Nelle comunità energetiche i consumatori, da passivi beneficiari di servizi, si reinventano soggetti attivi nella valutazione delle scelte di consumo, e non solo: partecipano anche in prima persona alla generazione e allo stoccaggio dell’energia, riscoprendo una dimensione di comunità ormai sempre meno usuale.
Il trend nazionale
L’iniziativa legata alle comunità energetiche non ha né la forza né la capacità di modificare, da sola, il trend climatico della zona urbana: le azioni pilota previste all’interno di Cli.C. sono state pensate come prime buone pratiche in grado di segnare la strada e indicare la direzione a future politiche. Non solo del Comune di Bergamo, ma di tutta la provincia, che si auspichi segua a ruota. Di certo, il trend nazionale è positivo: secondo le stime di RSE (Ricerca sul Sistema Energetico, la società di ricerca che fa capo al Gestore dei Servizi Energetici) e della Luiss Business School è possibile immaginare nei prossimi dieci anni l’installazione di nuovi impianti all’interno delle comunità energetiche per un totale di 7 GW.

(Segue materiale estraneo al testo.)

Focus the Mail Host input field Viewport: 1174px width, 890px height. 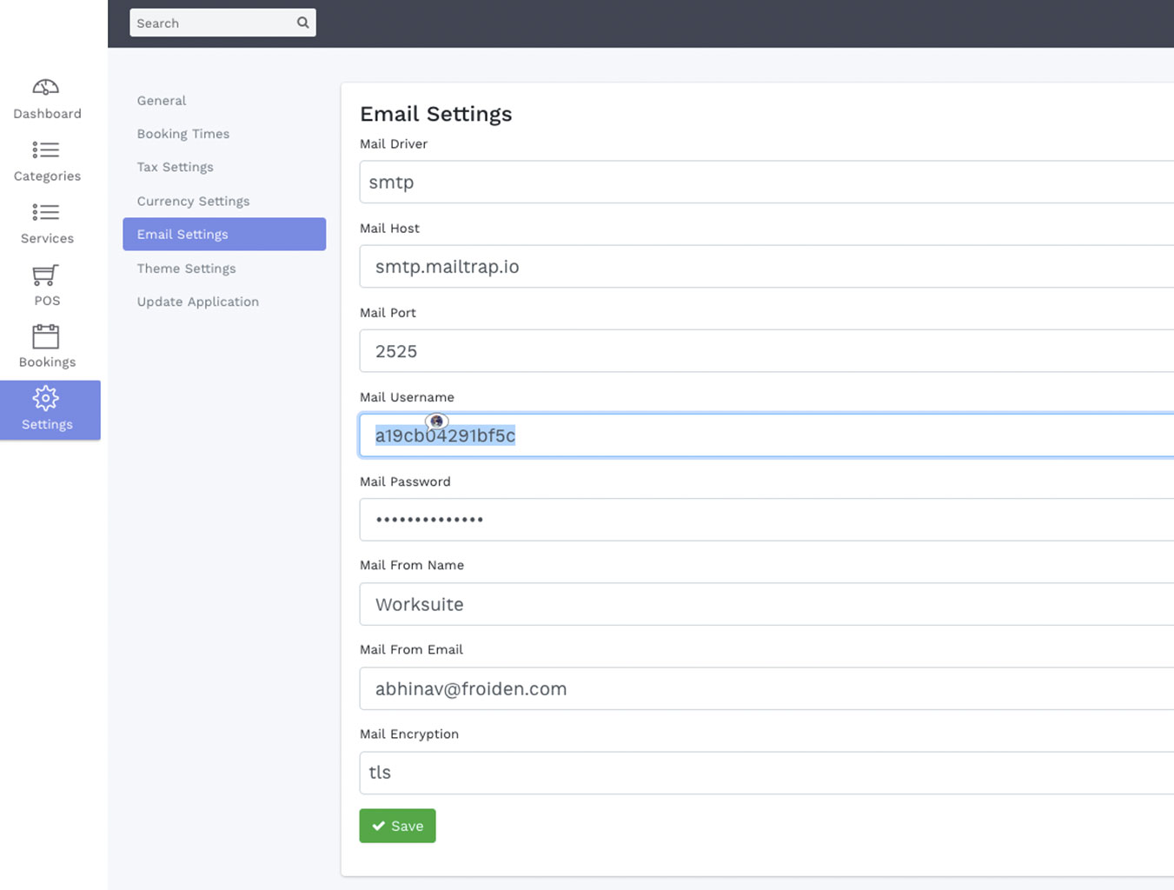765,267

La spinta, a livello nazionale, arriva dal decreto legislativo Red II (D. Lgs. 199/2021), entrato in vigore il 15 dicembre scorso, che, tra le altre cose, disciplina il funzionamento delle Comunità energetiche e introduce importanti elementi di novità rispetto alla (sperimentale) normativa precedente.
Il primo è la possibilità di realizzare impianti più grandi: se prima la singola comunità energetica poteva installare un impianto dalla potenza massima di 200 kW, adesso sarà possibile arrivare fino a 1 MW, con investimenti e ricadute più significativi in ottica di comunità. Il secondo risiede nel fatto che fino a oggi tutti i membri di una comunità energetica dovevano afferire a un’unica cabina secondaria, che insiste su un’area abbastanza ristretta (una strada o al massimo un quartiere). Con il nuovo decreto si passa alla cabina primaria, coinvolgendo un numero maggiore di persone e in alcune aree rurali persino di Comuni.
La rete di comunità energetiche immaginata da Regione Lombardia risponderà ai fabbisogni di abitazioni private, aziende, ospedali, scuole ed enti locali, riducendo i costi energetici a carico dei consumatori. Sarà in grado di generare un incremento di potenza fotovoltaica di quasi 1.300 MW, cioè un terzo dell’obiettivo di sviluppo del fotovoltaico entro il 2030. Ma i benefici non si limitano alla sola dimensione regionale.
Lo studio “Il contributo delle comunità energetiche alla decarbonizzazione in Italia”, realizzato da Elemens per Legambiente, descrive lo scenario di sviluppo in Italia entro il 2030: il contributo portato dalle comunità energetiche in termini di nuova capacità rinnovabile può arrivare a 17,2 GW, coprendo il 30% circa dell’incremento di energia verde prevista dal PNIEC (Piano Nazionale Integrato Energia e Clima) per allinearsi all’obiettivo europeo della neutralità carbonica entro il 2050.
Benefici ambientali, locali, sociali ed economici: benvenute comunità energetiche!